Instructions for the task: Check each line of the listing, and copy it if it contains the word "computer".
_ _ _ _ _
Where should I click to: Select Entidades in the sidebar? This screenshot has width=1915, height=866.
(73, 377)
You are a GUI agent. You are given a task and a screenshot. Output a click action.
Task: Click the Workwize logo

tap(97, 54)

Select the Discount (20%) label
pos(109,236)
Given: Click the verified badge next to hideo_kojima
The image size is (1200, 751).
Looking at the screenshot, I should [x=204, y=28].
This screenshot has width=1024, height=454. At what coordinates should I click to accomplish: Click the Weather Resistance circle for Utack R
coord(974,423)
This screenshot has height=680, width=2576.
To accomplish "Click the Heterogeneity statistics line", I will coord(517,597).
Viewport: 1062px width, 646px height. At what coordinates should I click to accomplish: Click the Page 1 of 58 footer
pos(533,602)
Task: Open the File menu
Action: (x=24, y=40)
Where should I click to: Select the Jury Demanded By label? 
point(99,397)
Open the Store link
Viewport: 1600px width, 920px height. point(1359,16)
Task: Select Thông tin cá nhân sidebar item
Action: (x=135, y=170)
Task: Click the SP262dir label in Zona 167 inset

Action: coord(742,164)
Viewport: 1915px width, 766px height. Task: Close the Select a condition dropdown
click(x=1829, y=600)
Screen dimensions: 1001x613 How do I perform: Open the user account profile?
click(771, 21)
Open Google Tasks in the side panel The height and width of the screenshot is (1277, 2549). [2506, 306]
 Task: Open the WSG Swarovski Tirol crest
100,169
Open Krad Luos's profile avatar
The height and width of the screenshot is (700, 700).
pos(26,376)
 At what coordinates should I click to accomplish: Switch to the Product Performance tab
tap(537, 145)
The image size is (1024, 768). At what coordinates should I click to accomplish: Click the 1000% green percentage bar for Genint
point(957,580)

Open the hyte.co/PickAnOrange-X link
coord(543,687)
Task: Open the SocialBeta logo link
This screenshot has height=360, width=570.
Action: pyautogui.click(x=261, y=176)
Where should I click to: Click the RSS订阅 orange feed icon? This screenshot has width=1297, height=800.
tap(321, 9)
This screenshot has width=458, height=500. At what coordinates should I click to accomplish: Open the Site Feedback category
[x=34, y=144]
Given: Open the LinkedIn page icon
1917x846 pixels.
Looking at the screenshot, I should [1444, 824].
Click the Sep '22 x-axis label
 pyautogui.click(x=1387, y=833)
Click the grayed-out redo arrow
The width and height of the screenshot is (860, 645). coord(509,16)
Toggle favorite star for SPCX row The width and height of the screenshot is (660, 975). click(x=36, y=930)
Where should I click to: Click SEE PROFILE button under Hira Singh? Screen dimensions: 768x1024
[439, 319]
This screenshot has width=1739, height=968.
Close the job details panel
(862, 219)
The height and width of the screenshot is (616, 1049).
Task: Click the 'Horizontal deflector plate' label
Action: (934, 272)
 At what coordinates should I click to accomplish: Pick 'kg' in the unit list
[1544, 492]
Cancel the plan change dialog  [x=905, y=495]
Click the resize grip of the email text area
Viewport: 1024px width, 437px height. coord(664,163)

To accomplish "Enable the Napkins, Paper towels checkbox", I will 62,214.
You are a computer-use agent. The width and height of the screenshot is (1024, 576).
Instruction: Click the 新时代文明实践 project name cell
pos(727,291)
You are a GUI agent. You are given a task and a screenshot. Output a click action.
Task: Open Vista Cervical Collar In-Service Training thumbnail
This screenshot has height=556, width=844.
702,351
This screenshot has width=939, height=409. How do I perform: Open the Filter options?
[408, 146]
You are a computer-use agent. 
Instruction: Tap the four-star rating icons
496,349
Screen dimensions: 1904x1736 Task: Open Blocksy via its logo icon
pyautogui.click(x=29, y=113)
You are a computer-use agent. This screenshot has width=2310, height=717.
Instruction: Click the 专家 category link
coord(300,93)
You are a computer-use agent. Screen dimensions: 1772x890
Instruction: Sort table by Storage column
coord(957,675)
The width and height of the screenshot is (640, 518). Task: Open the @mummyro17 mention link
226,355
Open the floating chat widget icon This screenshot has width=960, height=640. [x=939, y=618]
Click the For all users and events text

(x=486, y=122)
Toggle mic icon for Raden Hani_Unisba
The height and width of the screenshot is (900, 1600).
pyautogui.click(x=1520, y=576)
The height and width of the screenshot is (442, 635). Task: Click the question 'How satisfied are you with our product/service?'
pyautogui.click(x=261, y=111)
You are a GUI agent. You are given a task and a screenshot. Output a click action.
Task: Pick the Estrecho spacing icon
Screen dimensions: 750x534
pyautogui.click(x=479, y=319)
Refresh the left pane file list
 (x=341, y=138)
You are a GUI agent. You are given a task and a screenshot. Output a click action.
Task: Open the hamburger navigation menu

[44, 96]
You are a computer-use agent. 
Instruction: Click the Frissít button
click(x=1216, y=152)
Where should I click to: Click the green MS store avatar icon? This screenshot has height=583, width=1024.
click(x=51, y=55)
_ _ _ _ _
Answer to the problem:
You are a computer-use agent. The width and height of the screenshot is (1024, 576).
You are a computer-use agent. 
You are a computer-use agent. This screenshot has width=2310, height=717.
You are a computer-use agent. Screen dimensions: 1772x890
You are a computer-use agent. 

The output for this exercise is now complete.